Thomas only turned pro during the 2015 season. Now with some $15.5 million in career earnings, he is just getting started.
Thomas increased his 2017 earnings to a whopping $8.95 million and further positioned himself among the favorites to capture the $10 million FedEx Cup bonus to be awarded Sept. 24 at East Lake in Atlanta.
Thomas, who trailed Leishman by two strokes after the front nine, took sole possession of first place on the 14th hole, when he drained a 4-foot putt for birdie. Spieth, who bogeyed the hole, dropped into a second-place tie with Leishman and the two could not close the gap over the final four holes.
“Obviously, a disappointing back nine for me,” said Leishman, who followed his dazzling front-nine of 30 with a ham ‘n’ egger 40 on the return nine. “There were some tough holes out there, but certainly not 10 shots tougher than the front nine.”
Jon Rahm, the Basque Basher who held the lead after Round 2, shot 3 under on the final day and finished 12 under, tied with Paul Casey for fourth. Casey last year finished second to Rory McIlroy, the talented Irishman who failed to make the cut here in the 15th TPC Boston championship event (previously the Deutsche Bank Championship).
Kevin Na and Patrick Reed each matched Thomas at 5 under for the day and finished tied for sixth with Phil Mickelson (still without a top-3 finish this year). Dustin Johnson, 2 over on Sunday, finished T-18 after rolling a 5 under to take the first-day lead.
Thomas and Leishman, steady hands through the first three rounds, began the day sharing the lead (minus-12) through 54 holes.But Spieth, two strokes back when night fell on Sunday, quickly made it a three-man race with a crackling start in which he went birdie, eagle, birdie, birdie.
“A dream start,” said Spieth. “You’re not going to keep that pace and shoot, you know, 54.”
It wasn’t even 2:30 p.m. and the story line was set — the three of them would go toe to toe for a good portion of the gorgeous fall afternoon on the 7,342-yard track. Ultimately, noted Spieth, his long irons failed him. Meanwhile, the stout Leishman made three straight bogeys at 10, 11, and 12, and the path was paved for Thomas to win for a fifth time this year.
When they made the turn, Leishman was alone with a two-stroke lead over Spieth and Thomas.
Following Sunday’s round, which gave him a share of the lead, Thomas was blunt in his assessment of the course. Holes Nos. 11 through 14 presented the greatest challenge, he said, leaving him plenty of acreage to challenge for birdies.
“You kind of have to play those hard holes well,” he added, “or just make pars. I’ve been able to do that. And then the rest of the holes, or most of the other holes, you can kind of feast on.”

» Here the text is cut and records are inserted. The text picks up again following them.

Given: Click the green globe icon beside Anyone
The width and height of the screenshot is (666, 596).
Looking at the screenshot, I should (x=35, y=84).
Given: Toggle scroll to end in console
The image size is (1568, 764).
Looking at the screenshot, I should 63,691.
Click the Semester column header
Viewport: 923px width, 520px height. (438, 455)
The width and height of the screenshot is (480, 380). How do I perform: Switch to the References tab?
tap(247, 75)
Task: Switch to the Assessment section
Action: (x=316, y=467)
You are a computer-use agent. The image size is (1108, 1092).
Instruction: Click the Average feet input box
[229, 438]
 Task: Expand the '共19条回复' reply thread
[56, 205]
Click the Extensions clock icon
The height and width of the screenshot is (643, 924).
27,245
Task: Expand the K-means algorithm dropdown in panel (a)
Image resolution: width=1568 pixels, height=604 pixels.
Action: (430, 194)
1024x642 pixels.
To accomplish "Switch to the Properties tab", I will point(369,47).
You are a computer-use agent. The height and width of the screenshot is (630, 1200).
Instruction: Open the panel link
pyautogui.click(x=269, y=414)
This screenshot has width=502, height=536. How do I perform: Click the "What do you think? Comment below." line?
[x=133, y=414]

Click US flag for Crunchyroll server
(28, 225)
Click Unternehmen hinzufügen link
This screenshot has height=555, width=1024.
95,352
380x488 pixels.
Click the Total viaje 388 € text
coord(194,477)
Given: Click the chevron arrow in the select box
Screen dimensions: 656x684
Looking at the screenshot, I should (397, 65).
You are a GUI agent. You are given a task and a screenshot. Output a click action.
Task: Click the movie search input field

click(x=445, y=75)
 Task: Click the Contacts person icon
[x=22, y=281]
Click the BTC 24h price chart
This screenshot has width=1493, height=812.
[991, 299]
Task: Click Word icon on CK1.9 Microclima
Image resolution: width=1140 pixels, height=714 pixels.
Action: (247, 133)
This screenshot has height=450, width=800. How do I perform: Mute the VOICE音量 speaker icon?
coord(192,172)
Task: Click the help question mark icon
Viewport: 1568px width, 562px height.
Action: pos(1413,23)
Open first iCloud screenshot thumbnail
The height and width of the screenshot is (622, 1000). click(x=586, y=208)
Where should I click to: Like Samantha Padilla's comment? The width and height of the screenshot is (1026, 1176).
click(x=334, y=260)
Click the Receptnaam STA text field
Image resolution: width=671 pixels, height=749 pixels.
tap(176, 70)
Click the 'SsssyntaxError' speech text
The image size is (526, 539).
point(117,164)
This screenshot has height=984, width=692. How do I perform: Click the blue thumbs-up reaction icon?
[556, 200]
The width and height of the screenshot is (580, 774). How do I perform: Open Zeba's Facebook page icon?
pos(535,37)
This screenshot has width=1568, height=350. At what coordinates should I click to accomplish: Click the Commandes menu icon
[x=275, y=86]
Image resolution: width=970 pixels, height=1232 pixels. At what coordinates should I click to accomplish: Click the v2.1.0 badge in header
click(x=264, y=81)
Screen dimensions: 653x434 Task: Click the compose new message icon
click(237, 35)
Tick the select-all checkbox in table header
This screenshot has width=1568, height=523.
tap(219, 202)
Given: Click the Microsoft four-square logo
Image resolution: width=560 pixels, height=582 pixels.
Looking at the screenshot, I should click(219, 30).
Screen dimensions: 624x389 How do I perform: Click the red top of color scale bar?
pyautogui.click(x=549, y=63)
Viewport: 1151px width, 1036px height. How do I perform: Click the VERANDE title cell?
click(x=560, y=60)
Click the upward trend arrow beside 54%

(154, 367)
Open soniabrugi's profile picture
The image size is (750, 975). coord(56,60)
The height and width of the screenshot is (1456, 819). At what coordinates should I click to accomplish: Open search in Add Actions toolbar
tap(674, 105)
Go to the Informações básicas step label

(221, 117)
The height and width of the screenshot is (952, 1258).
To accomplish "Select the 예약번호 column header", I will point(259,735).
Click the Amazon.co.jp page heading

Leishman quickly surrendered his two-stroke lead. With a half-dozen holes remaining, the three were knotted at 15 under, with Thomas carding a bogey on No. 11 and Spieth dinged on No. 12.
Thomas came out of the back nine “worry” holes dinged by only his bogey on No. 11, and finally gained separation for good only three holes later.
It’s now on to Lake Forest, Ill., for stage three of the FedEx Cup playoffs, Thomas among the best 70 in contention. In a very short time, he has put himself in the conversation as best golfer on the planet.
“I mean, my career stats,” said Thomas, uncomfortable with commenting on his world standing. “I’m not even remotely close to being the best.”
Yet on a picture-perfect days, with autumn’s hues beginning to splash across southern New England, he was the best in Boston.